Your doctor will help in identifying what type of peptic ulcer you have and what medications are appropriate for your peptic ulcer treatment.
Dietary changes may help reduce the symptoms of peptic ulcers and/or promote healing in some people. However, different people have different tolerance to foods, and dietary changes may not help everyone.
It always helps to keep a food diary and record what you eat, at what time, and any symptoms you may have. This helps you to be more aware of what foods, if any, may cause you distress.
- Eating a balanced diet that contains whole grains, fruits, vegetables.
- Considering use of a multivitamin. Studies have shown that a vitamin or mineral deficiency can make healing peptic ulcers much more difficult.
- Limiting or avoiding alcohol.
- Avoiding coffee, both caffeinated and decaffeinated.

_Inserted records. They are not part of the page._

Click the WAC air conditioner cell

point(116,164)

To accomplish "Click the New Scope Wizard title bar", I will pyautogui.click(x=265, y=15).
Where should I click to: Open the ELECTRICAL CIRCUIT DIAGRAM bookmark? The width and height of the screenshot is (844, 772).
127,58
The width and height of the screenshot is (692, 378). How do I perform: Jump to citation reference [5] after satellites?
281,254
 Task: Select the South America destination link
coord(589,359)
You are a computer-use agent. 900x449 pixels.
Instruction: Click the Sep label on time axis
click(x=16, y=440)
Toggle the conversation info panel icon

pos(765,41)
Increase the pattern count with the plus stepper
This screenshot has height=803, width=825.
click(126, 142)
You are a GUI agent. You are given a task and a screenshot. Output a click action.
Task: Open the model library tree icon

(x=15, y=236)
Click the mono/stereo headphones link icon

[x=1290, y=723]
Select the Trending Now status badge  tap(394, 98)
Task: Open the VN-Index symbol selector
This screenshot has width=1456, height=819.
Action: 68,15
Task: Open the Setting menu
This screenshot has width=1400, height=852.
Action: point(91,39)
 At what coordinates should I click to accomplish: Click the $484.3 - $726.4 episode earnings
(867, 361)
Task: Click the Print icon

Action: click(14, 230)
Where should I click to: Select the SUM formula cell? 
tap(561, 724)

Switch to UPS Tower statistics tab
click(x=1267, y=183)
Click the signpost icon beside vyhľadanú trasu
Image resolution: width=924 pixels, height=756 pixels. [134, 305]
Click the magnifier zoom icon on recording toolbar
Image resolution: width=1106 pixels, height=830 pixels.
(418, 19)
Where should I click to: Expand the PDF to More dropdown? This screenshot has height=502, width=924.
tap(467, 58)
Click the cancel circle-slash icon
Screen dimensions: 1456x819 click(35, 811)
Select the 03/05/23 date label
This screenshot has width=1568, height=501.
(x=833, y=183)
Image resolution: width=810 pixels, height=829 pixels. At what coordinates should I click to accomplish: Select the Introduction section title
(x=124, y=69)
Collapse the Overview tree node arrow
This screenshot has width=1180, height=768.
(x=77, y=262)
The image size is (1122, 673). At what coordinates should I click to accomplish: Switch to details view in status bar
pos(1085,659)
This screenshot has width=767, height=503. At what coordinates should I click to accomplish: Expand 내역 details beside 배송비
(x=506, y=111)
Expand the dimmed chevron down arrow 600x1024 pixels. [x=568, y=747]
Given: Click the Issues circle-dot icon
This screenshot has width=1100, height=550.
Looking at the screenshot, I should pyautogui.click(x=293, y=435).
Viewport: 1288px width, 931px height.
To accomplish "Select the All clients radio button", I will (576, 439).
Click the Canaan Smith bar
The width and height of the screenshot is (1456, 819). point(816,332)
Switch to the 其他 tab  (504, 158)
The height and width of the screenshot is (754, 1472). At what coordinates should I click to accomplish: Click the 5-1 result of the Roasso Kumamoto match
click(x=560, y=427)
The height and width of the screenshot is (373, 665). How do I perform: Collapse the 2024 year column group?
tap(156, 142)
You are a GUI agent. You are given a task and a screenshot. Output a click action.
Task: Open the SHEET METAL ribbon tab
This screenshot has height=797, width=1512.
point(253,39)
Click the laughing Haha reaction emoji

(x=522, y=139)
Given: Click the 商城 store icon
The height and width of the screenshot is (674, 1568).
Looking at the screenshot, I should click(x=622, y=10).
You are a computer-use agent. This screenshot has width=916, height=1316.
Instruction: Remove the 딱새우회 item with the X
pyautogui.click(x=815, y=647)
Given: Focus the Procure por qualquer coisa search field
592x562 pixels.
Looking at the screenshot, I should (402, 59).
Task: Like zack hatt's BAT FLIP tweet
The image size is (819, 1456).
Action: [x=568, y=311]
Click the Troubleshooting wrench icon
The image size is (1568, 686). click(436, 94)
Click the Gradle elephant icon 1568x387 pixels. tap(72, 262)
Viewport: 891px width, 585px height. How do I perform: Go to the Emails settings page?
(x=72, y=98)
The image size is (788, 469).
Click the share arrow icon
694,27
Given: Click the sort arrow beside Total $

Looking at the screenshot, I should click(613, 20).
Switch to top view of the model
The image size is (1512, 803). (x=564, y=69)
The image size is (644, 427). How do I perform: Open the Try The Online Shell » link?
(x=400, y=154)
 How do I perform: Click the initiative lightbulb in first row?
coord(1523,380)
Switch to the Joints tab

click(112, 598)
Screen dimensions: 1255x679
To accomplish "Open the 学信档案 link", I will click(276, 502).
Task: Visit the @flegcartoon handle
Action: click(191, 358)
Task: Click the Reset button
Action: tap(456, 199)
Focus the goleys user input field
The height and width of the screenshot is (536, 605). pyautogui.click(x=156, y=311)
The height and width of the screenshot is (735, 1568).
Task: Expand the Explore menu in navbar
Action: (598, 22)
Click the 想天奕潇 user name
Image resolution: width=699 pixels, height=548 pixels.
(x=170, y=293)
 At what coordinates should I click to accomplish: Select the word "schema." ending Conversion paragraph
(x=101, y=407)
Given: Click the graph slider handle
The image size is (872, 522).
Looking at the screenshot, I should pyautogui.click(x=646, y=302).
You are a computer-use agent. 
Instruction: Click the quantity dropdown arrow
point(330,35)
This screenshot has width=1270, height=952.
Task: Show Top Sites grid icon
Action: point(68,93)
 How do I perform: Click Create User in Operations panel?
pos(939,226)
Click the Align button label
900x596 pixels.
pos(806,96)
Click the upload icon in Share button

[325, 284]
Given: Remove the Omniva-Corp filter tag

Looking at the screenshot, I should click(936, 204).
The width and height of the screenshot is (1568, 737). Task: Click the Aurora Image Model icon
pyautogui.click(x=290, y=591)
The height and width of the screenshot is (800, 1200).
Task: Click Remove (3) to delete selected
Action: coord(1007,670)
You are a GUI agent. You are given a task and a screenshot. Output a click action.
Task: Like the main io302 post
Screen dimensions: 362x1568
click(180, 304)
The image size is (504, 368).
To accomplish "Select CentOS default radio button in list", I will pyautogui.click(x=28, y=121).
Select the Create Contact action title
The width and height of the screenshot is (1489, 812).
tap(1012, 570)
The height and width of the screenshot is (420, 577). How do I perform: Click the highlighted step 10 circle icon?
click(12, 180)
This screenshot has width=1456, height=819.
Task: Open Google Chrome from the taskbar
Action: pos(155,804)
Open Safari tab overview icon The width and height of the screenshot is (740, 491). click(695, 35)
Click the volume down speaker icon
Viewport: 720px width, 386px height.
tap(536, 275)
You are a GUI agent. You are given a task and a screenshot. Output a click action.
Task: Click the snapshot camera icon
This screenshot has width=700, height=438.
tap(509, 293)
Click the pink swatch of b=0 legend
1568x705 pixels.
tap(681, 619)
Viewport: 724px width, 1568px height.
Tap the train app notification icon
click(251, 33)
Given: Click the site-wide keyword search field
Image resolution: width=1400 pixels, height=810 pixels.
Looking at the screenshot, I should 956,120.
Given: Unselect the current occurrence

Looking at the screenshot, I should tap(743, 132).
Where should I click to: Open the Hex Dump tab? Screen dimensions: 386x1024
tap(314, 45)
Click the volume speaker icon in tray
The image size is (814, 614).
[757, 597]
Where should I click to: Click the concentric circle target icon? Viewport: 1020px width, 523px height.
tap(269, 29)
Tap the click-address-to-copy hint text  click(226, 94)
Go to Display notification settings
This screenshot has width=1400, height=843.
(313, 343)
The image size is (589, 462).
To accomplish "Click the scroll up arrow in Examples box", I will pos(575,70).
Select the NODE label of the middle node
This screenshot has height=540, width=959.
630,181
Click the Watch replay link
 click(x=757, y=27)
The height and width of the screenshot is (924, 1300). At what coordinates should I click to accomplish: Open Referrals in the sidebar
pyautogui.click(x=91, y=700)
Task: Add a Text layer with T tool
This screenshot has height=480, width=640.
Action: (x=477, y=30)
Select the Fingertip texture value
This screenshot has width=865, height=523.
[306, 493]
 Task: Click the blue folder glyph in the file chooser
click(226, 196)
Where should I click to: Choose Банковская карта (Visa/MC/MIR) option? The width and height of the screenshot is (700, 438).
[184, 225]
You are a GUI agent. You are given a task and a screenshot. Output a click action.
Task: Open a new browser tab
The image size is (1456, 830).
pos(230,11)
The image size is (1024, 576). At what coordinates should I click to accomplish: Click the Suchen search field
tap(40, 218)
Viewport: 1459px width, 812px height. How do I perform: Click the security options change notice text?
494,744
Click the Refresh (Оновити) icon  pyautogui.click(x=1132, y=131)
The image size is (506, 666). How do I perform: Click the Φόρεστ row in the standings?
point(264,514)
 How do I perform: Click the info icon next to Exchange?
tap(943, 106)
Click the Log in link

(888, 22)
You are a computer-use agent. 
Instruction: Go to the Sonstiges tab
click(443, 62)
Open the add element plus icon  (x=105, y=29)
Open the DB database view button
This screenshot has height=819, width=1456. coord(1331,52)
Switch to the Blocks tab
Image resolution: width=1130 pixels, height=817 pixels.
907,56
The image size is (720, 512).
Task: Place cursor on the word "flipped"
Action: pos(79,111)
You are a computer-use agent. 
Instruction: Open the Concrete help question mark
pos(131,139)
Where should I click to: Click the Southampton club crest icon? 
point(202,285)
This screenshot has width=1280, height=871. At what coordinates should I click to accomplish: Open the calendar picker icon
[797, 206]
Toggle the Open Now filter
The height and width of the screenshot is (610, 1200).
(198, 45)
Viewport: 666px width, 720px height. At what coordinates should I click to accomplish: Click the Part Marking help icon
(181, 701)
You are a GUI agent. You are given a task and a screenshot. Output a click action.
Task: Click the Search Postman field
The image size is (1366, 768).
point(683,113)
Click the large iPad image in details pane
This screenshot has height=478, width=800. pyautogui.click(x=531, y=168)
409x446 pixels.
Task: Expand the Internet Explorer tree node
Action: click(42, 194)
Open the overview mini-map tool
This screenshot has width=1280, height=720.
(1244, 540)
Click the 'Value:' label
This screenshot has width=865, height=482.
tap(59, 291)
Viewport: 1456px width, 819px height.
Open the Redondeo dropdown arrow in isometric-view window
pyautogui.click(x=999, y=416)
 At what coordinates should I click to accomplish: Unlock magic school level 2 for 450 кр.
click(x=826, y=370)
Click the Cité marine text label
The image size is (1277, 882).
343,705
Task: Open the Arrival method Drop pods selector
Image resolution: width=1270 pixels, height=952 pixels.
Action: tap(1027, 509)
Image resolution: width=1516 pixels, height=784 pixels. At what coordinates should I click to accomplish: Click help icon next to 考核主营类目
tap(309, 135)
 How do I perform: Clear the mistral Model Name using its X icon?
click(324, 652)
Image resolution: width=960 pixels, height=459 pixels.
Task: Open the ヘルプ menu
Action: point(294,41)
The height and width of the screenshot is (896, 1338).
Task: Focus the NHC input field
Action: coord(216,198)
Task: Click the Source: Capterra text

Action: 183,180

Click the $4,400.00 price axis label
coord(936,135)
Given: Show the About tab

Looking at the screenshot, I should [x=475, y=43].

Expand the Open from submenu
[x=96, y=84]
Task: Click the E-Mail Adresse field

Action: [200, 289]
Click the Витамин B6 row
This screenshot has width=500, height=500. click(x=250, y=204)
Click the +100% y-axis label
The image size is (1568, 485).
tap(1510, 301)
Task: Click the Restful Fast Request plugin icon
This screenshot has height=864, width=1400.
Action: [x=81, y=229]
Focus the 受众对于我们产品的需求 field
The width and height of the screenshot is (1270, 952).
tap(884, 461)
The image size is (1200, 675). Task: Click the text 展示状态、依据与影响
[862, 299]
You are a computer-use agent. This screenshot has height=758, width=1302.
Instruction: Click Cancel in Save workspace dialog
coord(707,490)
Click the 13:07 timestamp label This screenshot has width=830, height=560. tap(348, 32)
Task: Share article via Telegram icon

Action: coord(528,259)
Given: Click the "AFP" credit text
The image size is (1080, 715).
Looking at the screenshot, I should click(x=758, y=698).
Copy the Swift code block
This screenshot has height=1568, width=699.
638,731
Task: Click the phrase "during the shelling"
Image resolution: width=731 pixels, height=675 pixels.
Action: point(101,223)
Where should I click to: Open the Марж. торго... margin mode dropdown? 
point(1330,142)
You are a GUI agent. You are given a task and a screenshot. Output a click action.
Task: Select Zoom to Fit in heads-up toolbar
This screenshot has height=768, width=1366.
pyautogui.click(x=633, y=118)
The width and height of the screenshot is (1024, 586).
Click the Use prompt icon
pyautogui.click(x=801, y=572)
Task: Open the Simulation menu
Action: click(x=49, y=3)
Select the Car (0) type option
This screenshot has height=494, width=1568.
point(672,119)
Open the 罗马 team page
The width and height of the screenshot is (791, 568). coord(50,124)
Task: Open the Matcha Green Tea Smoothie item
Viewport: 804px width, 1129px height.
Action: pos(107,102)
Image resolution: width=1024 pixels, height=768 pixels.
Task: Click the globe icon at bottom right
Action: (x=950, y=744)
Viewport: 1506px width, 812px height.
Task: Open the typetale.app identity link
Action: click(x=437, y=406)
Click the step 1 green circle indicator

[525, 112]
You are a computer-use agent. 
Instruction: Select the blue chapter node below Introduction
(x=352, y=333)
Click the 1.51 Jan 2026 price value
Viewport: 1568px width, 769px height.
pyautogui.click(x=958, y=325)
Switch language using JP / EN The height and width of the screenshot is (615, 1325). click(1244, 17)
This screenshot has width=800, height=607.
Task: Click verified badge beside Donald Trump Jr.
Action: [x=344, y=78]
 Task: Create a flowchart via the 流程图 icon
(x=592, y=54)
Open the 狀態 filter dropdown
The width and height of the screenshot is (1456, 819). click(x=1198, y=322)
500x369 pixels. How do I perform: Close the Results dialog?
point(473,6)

- Avoiding caffeine from other sources, such as chocolate or soda.
- Avoiding acidic or spicy foods, if these foods cause your discomfort to increase. Acidic foods include citrus foods and foods containing tomatoes. Spices reported by some patients to increase discomfort include black pepper, chili pepper, chili powder, cayenne pepper, mustard seed, and nutmeg.
- Watching your intake of fatty foods, such as fried foods, fast food, and rich desserts, if you think these foods cause discomfort. Some patients report that fatty foods increase their level of pain.
- Avoiding peppermint, if you find that peppermint increases your level of discomfort.
- Avoiding large meals.
- Not consuming anything three to four hours before bedtime.